Poetry Friday: The Geography of Girlhood

The Geography of Girlhood by Kirsten Smith

Fourteen

Fourteen is like rotten candy,
fourteen is the joke no one gets.
When you're fourteen,
you look good only once a week
and it's never on the day of the dance.
When you're fourteen,
you have a mouthful of metal
that no one wants to taste.
Fourteen is going to bed at night
and wishing you could wake up with a new face
or a new dad or better yet,
a new life
that doesn't look anything
like this one.

Kirsten started out as a poet, became a screenwriter, and on the strength of her poems sold the book that became TGOG. She's as cool as she sounds; at ALA, I was at a Little, Brown dinner and Kirsten was one of the authors. She read from her book and it was amazing.

The Plot: Penny Morrow is 14 and just wants a new life. Part of it is being 14; but part may also be because her own mother set a pattern of escape, leaving when Penny was 4. TGOG covers the next three years of Penny's life as she struggles with mastering the geography of life.

The Good: This is a serious book but it also is funny. Penny is the understudy in the school play and when her big moment comes -- they end up cancelling the play. When she gets her first kiss -- she faints.

But it's also serious, as she tries to figure out who she is, what she wants, and whether to stay or go. Penny looks to her older sister for guidance, but her sister is busy, so Penny watches, trying to pick up cues about what it means to have a boy fall in love with you. Penny also falls for the boy; and whether it's because she loves him, is competing with her sister, or just following the steps her sister left is unclear.

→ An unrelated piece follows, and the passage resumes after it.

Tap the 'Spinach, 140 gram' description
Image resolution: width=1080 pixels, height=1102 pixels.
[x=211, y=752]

I loved how much time is covered in this book -- three years. Because it's poetry, there are no unnecessary details, yet Penny and her friends and family are communicated so that you recognize them. Yes, I know that boy; went to school with a girl like that.

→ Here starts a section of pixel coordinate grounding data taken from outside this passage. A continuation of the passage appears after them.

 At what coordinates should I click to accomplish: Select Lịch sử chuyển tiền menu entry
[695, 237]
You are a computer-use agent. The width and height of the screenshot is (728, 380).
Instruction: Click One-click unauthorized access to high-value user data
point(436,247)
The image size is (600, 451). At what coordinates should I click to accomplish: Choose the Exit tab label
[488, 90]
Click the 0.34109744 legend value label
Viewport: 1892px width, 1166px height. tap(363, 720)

Edited to add: I forgot to say how much I liked the individual titles of the poems. They are sideways, on the top left hand side of the poem. If you read them, they give a bit of extra info; for example, the first poem has Penny looking at her town from a boat in the bay, dreaming of escape. The title is Pop. 9,762; which appears to illustrate just how small a town it is. Later on, it has additional meaning. Because the titles are to the side, a reader can ignore them and go straight thru the book, concentrating on the text. It's up to them.

Kirsten links: interview with MovieMaker; Young Adult Books Central interview.

Some other lines from the book that I loved:

Denise's sobs were the sound of a prom dress
being taken off in a parking lot --
slit and satiny and torn.


****

All I know is
at this moment I feel like
I can do anything I want
and be anyone I want
and go anywhere on the globe
and call it home.

****************

And finally, the return of the Poetry Friday roundup. Looks like it's summer vacation for many in the kidlitosphere, with travel, ALA, and vacation.

Blog From The Windowsill and a review of Once Upon A Tomb
Book Buds and Rejection Letter Haiku
Bookshelves of Doom and the best mosquito poem ever
Jen Robinson and a poem from the Railway Children (another book I've never read)
MotherReader and Got To Dance
Scholar's Blog and Three Poems (it's hard enough to think of one some days!)

Please email me or leave a comment if you're not on the list.

Edited to add: Here in the Bonny Glen with Rilke
Susan Taylor Brown highlights Rod McKuen
Little Willow and Flowers
A Fuse #8 Production remembers it's Poetry Friday


Edited to celebrate Canada with Farm School

2 comments:

Michele said...

Liz, I do know what you mean - I usually struggle to think of just one. I must have been struck by a thunderbolt of inspiration yesterday afternoon, to come up with three !

MotherReader said...

I reviewed this book a little while ago - and I picked the same poem to highlight! That's so weird. The book is amazing and I really hope it takes off.

Also, glad to see more on Poetry Friday. I knew somebody had to be out there.